### Text section
Immune-mediated necrotizing myositis (NM) is a rare cause of proximal and symmetric muscle weakness. Immune-mediated NM represents approximately 20% of all diagnosed autoimmune myopathies. The pathogenesis of this condition is largely unknown but it is thought to be triggered by viral infections, cancers, connective tissue diseases, and importantly: medications, such as statins. Anti-3-hydroxy-3-methylglutaryl-coenzyme A reductase (anti-HMGCR) autoantibodies can be found in autoantibody-positive cases of immune-mediated NM.

CASE DESCRIPTION

The patient was a 60-year-old female with a past medical history of diabetes mellitus, hypertension, hypercholesterolemia, and hypothyroidism. Medications included statin,lisinopril, Levemir, and levothyroxine. She presented with upper and lower extremity weakness and aches. On physical examination, the patient showed proximal muscle weakness. Vital signs were stable. Her initial blood work showed an elevated CPK level at 4,852 IU/L and an elevated HMG-CoA reductase inhibitor antibody titer at >200 CU. Electromyography showed axonal sensorimotor peripheral neuropathy and evidence of myopathy without clear evidence of segmental necrosis. Muscle biopsy showed necrotizing myopathy with regeneration and degeneration of muscle fibers and few macrophages. The patient was started on Methotrexate 2.5 mg 7 tabs weekly and Prednisone 60 mg/day, CPK improved to 1019 but her weakness worsened. IVIG was started and Prednisone tapered off. CPK normalized at 211 IU/L and the patient displayed improved muscle strength. Lumbar puncture done to assess for CIDP, showed elevated WBCs, mildly elevated protein at 53, and a minimally increased IgG CSF at 3.5 (normal: 3.4).

DISCUSSION

Anti-HMGCR-mediated NM following statin exposure requires prompt evaluation and treatment, highlighting the importance of differentiating anti-HMGCR-mediated NM from the more common statin-induced toxic myopathy. Measuring serial CPK levels in suspected NM patients allows practitioners to monitor disease progression but it is important to note that CPK levels may be normal in undiagnosed, chronic immune-mediated NM patients, as necrotic muscle fibers are replaced with connective tissue. Management of anti-HMGCR-mediated NM requires a multifaceted approach, including immunotherapy, physical therapy, pulmonary function tests, and malignancy screening, to avoid long-term disability.

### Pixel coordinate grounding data
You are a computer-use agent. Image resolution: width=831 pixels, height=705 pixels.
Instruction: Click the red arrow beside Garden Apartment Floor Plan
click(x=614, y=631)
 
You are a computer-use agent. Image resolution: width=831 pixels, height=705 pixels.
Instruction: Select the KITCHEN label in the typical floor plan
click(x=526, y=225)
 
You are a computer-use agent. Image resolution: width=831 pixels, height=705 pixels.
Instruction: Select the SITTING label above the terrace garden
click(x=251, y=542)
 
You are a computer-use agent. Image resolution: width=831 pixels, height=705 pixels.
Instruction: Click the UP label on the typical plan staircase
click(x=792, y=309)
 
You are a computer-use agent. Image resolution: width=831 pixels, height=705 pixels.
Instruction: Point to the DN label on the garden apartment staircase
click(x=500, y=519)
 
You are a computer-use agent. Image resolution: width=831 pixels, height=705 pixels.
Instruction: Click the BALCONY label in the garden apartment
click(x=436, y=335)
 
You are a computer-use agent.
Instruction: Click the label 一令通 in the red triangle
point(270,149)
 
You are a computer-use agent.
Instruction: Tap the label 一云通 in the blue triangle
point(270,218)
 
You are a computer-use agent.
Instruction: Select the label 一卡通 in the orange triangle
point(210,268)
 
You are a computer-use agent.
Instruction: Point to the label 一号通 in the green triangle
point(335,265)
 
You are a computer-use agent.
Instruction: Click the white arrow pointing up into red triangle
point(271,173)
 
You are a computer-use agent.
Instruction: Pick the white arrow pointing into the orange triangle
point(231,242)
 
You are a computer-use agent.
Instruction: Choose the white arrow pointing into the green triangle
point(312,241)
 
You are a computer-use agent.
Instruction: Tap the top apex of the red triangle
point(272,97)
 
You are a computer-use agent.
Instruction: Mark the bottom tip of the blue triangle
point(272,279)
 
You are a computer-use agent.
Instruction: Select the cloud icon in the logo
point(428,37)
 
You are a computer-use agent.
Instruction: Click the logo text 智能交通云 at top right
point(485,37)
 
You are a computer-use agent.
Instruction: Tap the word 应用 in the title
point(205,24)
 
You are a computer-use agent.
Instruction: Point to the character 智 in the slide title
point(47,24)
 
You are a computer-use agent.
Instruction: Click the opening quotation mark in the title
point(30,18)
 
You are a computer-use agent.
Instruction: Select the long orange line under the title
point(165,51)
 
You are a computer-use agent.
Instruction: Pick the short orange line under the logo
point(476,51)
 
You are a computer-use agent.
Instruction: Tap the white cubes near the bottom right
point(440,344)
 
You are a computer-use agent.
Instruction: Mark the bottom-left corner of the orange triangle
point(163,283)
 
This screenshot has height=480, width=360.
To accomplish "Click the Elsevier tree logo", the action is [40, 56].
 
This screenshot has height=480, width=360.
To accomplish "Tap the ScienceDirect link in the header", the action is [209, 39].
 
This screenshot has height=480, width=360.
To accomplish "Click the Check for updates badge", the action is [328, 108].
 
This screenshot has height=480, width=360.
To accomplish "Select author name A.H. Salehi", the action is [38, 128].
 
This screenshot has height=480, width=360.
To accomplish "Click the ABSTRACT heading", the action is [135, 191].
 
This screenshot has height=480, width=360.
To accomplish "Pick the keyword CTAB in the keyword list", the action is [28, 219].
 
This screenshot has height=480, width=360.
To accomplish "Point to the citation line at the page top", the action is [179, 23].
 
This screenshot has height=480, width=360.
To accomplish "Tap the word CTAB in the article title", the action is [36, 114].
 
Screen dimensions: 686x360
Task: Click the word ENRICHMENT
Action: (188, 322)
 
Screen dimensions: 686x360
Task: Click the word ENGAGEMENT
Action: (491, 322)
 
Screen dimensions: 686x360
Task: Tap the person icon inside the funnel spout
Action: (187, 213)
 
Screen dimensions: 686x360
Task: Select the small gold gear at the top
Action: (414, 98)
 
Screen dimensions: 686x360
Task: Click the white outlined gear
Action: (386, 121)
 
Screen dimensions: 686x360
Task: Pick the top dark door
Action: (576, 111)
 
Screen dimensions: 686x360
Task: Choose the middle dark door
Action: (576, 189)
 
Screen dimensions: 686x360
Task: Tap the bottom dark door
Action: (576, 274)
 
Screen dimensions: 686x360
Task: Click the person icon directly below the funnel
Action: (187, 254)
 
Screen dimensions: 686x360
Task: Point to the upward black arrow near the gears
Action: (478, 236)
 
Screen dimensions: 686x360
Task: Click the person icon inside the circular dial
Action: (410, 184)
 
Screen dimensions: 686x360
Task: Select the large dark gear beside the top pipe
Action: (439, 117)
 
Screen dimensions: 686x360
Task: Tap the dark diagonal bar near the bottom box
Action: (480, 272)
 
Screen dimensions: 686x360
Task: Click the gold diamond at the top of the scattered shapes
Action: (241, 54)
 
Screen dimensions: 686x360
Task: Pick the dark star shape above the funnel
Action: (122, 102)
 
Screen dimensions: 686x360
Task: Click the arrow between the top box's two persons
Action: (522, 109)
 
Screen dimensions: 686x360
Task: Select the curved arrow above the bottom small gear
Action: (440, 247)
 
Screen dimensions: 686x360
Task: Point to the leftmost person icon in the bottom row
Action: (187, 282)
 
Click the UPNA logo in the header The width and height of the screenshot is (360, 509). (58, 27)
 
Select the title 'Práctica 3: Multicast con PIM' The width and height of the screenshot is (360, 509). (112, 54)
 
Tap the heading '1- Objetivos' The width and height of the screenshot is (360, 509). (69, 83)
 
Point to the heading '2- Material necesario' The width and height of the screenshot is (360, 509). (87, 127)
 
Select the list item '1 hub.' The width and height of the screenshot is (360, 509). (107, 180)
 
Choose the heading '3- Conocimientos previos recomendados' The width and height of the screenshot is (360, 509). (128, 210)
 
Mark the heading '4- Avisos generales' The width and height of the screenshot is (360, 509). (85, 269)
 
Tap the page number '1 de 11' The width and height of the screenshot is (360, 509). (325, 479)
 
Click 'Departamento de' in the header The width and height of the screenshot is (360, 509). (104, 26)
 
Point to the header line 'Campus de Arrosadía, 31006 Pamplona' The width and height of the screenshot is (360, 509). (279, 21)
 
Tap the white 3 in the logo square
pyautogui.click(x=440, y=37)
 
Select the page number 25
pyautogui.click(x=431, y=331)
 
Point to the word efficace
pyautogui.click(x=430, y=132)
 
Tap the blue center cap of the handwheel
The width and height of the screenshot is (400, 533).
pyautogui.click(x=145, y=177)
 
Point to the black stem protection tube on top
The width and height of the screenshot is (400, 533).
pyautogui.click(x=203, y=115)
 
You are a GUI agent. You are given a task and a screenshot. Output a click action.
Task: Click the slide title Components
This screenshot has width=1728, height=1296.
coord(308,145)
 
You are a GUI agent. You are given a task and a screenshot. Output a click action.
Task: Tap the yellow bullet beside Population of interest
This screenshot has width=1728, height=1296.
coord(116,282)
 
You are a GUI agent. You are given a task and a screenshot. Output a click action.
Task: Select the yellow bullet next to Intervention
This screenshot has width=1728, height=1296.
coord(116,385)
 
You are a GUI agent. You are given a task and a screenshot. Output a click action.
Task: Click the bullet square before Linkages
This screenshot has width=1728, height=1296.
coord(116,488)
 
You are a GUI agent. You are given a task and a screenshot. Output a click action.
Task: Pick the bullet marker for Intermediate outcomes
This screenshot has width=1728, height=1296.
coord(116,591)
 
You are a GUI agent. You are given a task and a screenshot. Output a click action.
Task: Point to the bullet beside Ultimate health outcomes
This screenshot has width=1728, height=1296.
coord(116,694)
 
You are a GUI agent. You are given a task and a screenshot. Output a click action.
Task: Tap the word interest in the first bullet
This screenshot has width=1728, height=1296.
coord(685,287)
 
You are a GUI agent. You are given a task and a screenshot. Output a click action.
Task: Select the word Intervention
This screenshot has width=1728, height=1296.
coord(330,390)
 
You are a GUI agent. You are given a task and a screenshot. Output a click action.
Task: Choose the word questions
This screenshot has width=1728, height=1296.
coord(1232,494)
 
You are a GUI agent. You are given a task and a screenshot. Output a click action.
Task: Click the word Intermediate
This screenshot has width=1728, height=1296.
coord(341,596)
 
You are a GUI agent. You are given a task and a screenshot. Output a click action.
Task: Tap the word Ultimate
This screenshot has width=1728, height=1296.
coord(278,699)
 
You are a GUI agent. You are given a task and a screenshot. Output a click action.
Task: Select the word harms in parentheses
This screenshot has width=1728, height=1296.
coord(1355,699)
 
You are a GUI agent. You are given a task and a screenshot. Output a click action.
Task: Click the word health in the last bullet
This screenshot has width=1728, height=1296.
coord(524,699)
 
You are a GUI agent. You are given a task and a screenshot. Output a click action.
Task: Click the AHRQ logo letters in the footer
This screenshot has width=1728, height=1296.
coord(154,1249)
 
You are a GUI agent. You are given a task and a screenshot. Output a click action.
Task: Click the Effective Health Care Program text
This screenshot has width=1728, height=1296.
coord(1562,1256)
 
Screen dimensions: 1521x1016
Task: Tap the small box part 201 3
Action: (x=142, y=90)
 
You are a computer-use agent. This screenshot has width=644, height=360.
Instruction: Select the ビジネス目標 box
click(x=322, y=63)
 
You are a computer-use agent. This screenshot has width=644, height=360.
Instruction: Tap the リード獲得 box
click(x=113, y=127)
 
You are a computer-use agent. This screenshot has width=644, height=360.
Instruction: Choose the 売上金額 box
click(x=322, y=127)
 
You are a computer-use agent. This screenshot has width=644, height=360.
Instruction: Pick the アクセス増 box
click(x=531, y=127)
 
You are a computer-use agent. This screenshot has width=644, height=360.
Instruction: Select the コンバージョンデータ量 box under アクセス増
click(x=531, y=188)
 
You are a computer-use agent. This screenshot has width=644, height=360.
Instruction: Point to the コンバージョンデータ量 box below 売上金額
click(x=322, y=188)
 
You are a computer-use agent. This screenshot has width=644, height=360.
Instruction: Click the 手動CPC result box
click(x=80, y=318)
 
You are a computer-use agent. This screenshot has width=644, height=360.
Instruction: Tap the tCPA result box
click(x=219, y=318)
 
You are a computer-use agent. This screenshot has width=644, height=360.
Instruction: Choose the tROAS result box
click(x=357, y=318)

### Exercise aim
Decide whether each statement below agrees with the myositis case report, answering yes or no and quoting the words of the report that decide it. (a) The patient's weakness improved after she started methotrexate and prednisone. (b) Anti-HMGCR autoantibodies can be found in autoantibody-positive cases of immune-mediated NM. (c) CPK levels are always elevated in chronic immune-mediated NM.

### Answer to the problem
(a) No: "CPK improved to 1019 but her weakness worsened."
(b) Yes: "Anti-3-hydroxy-3-methylglutaryl-coenzyme A reductase (anti-HMGCR) autoantibodies can be found in autoantibody-positive cases of immune-mediated NM."
(c) No: "CPK levels may be normal in undiagnosed, chronic immune-mediated NM patients"